# [QUESTIONS ON THE MATERIAL]
1) From the ball cushion accounts, return word for word the stretch from "A 10-year-old boy" through "quietly and concentrate.".
2) Shorten the paragraph of the ball cushion accounts that begins "A four-year-old boy finds it hard," keeping its main facts.

# [DOCUMENT SECTION]
====

A 10-year-old boy has been diagnosed with ADHD; he suffers from mental and motor restlessness as well as difficulties concentrating. The boy is very disruptive in class as he is restless on his chair and makes a lot of noise. He now uses the ball cushion, which helps him to sit quietly for longer periods of time than before. He seems more focused and less noisy. The boy uses the ball cushion for all activities that require him to sit quietly and concentrate.
A mother and occupational therapist talks about her eight-year-old son: “He now feels so much cleverer after he has been given the ball cushion to sit on at school.” “Mummy – it used to take me an hour to do four sums, but now I can do six.”
A four-year-old boy finds it hard to pay attention and concentrate when he has to sit and eat; this is a problem in kindergarten in relation to the other children, but also at home. He tries sitting on a ball cushion on the Trip Trap high chair, and it helps him sit without being so agitated. A ball cushion is also placed under his feet, which has the effect of making him considerably more attentive, calmer and more able to follow what is happening around the table.

====

# [DATA SECTION]
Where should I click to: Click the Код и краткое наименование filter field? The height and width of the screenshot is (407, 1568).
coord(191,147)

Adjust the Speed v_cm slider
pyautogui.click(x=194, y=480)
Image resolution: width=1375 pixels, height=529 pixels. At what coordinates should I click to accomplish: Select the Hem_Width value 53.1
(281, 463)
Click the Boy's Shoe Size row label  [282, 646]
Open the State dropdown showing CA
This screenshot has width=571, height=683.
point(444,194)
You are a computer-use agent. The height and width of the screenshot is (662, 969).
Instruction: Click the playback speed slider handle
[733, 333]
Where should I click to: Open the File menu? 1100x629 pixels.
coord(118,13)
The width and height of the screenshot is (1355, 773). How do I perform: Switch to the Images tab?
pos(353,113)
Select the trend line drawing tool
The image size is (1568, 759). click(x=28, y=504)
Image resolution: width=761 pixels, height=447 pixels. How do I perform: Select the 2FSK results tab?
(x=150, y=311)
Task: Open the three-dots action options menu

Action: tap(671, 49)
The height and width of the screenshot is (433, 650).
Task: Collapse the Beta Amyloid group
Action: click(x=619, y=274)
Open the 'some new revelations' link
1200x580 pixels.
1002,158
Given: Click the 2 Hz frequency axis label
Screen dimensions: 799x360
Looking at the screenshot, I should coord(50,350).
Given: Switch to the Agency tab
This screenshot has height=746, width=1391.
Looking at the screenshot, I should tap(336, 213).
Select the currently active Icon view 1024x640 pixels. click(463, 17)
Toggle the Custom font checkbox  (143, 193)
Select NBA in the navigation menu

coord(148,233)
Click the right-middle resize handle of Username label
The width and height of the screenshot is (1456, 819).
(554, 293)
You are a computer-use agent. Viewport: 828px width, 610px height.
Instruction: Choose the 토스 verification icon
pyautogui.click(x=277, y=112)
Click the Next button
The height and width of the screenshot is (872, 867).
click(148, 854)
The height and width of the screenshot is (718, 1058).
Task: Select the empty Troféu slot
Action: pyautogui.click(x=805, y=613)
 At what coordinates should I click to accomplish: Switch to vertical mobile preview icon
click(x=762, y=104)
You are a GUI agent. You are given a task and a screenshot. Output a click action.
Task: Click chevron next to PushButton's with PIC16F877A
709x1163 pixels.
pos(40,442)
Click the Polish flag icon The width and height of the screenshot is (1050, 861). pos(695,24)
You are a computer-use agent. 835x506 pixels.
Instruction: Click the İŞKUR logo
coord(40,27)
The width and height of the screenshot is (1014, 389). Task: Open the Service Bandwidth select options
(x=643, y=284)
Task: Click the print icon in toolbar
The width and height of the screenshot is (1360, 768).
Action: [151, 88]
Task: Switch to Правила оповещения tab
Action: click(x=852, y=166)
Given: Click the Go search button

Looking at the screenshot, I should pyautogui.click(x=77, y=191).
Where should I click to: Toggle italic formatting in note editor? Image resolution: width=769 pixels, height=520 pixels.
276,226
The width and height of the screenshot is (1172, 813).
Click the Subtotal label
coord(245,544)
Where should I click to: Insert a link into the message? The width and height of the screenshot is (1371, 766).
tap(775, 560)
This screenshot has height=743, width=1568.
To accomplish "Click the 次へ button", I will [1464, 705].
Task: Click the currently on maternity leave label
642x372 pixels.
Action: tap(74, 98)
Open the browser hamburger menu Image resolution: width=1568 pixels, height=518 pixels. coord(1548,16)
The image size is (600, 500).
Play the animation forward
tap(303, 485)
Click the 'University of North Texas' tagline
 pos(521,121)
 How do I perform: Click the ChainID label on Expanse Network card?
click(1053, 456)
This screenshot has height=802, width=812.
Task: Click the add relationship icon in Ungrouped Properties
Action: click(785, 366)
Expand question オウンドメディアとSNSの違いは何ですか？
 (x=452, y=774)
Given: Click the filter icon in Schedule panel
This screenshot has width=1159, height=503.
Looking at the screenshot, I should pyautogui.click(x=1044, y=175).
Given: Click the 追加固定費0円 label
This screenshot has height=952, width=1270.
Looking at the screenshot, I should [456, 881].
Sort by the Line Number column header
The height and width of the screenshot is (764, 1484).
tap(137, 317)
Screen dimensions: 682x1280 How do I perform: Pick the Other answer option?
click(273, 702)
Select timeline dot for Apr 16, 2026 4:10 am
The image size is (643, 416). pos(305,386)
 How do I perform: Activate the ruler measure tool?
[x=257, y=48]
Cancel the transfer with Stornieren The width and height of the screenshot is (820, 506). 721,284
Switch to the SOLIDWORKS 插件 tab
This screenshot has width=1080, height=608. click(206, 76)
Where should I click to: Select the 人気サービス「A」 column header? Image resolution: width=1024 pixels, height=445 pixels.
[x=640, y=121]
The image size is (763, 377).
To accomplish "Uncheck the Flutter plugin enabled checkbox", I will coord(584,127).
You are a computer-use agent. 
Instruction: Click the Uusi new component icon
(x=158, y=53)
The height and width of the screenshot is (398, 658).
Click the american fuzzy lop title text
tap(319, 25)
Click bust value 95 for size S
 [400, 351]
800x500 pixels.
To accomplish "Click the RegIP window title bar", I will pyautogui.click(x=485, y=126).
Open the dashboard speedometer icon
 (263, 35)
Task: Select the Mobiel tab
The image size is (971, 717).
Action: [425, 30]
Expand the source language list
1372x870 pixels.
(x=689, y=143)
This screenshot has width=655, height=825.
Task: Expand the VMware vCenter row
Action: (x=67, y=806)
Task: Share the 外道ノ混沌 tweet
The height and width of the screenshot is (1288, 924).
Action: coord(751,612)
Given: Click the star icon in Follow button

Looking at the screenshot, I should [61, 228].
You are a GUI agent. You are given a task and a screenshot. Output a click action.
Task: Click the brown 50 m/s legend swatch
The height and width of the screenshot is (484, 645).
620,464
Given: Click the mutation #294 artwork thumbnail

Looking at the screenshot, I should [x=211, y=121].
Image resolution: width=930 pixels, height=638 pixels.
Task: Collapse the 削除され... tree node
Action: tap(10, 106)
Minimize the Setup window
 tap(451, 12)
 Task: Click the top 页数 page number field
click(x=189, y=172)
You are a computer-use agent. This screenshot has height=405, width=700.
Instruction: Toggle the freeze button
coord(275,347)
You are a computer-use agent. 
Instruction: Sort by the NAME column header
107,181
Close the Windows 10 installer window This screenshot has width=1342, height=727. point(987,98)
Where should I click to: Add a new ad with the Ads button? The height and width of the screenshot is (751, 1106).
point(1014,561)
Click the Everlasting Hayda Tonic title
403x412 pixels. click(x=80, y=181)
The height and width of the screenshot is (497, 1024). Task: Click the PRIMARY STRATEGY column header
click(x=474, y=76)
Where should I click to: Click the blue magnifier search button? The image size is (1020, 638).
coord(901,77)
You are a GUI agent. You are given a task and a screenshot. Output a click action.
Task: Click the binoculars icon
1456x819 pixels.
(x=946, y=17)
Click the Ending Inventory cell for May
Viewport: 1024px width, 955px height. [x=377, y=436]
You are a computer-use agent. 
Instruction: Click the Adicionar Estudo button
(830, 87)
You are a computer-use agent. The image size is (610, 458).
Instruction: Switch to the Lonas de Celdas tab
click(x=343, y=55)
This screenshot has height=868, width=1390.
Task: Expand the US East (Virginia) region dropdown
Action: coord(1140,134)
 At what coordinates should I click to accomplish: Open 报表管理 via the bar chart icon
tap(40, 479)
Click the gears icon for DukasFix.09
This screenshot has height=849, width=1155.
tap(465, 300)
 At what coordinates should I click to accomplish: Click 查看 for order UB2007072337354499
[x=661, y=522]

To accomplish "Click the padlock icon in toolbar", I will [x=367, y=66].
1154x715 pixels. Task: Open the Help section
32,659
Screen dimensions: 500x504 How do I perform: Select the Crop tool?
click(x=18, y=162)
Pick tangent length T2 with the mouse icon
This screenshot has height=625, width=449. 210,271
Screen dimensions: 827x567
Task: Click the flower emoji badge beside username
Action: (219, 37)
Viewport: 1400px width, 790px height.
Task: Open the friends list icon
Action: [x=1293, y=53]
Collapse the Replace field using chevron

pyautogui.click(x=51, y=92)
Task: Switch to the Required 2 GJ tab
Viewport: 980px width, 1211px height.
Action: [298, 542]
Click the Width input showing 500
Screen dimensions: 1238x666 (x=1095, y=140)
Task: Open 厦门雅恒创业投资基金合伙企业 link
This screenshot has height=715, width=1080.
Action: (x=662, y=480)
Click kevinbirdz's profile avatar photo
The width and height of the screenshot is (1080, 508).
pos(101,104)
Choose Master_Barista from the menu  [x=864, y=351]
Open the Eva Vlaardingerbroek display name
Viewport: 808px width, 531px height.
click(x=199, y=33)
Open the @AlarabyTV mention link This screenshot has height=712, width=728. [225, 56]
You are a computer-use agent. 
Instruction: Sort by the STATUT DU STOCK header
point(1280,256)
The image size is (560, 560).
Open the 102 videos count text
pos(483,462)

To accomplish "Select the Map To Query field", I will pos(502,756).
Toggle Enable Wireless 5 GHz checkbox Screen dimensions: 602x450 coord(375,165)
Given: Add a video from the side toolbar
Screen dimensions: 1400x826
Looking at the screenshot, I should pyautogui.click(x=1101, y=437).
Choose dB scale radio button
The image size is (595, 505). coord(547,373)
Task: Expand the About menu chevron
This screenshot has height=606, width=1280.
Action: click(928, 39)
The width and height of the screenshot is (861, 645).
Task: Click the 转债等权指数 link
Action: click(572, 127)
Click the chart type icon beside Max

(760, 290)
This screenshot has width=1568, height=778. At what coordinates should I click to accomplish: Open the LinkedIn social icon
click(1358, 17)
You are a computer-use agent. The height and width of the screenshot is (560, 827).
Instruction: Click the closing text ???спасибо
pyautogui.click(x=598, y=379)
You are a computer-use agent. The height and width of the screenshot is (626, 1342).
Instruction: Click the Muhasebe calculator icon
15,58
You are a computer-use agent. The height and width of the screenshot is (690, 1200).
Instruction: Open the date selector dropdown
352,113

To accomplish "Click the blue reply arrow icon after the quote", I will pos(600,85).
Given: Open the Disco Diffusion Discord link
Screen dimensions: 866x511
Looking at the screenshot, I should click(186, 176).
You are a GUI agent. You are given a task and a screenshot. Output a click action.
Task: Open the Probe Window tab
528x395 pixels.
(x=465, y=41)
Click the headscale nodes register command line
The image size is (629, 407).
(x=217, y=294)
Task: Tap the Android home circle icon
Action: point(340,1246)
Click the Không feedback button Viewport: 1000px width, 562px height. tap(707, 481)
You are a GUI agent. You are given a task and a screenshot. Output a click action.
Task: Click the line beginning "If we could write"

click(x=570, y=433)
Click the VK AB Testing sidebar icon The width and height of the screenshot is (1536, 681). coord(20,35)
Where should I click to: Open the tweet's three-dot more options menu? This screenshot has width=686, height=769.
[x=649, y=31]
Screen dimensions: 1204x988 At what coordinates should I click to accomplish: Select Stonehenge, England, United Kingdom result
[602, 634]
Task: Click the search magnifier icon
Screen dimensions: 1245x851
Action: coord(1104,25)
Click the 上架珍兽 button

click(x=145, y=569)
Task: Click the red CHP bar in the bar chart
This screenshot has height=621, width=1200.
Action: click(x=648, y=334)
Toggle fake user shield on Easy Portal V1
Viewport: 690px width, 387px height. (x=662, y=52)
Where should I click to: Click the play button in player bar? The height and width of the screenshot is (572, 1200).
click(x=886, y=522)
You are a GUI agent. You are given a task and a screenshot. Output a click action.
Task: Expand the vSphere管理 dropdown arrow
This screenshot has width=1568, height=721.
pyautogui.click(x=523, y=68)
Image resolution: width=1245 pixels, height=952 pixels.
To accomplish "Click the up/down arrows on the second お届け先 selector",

====

# [RESPONSES]
1)
A 10-year-old boy has been diagnosed with ADHD; he suffers from mental and motor restlessness as well as difficulties concentrating. The boy is very disruptive in class as he is restless on his chair and makes a lot of noise. He now uses the ball cushion, which helps him to sit quietly for longer periods of time than before. He seems more focused and less noisy. The boy uses the ball cushion for all activities that require him to sit quietly and concentrate.

2) A four-year-old boy has trouble paying attention and concentrating while sitting to eat, both in kindergarten and at home. A ball cushion on his Trip Trap high chair makes him less agitated. A second one under his feet makes him considerably more attentive and calmer, and better able to follow what happens around the table.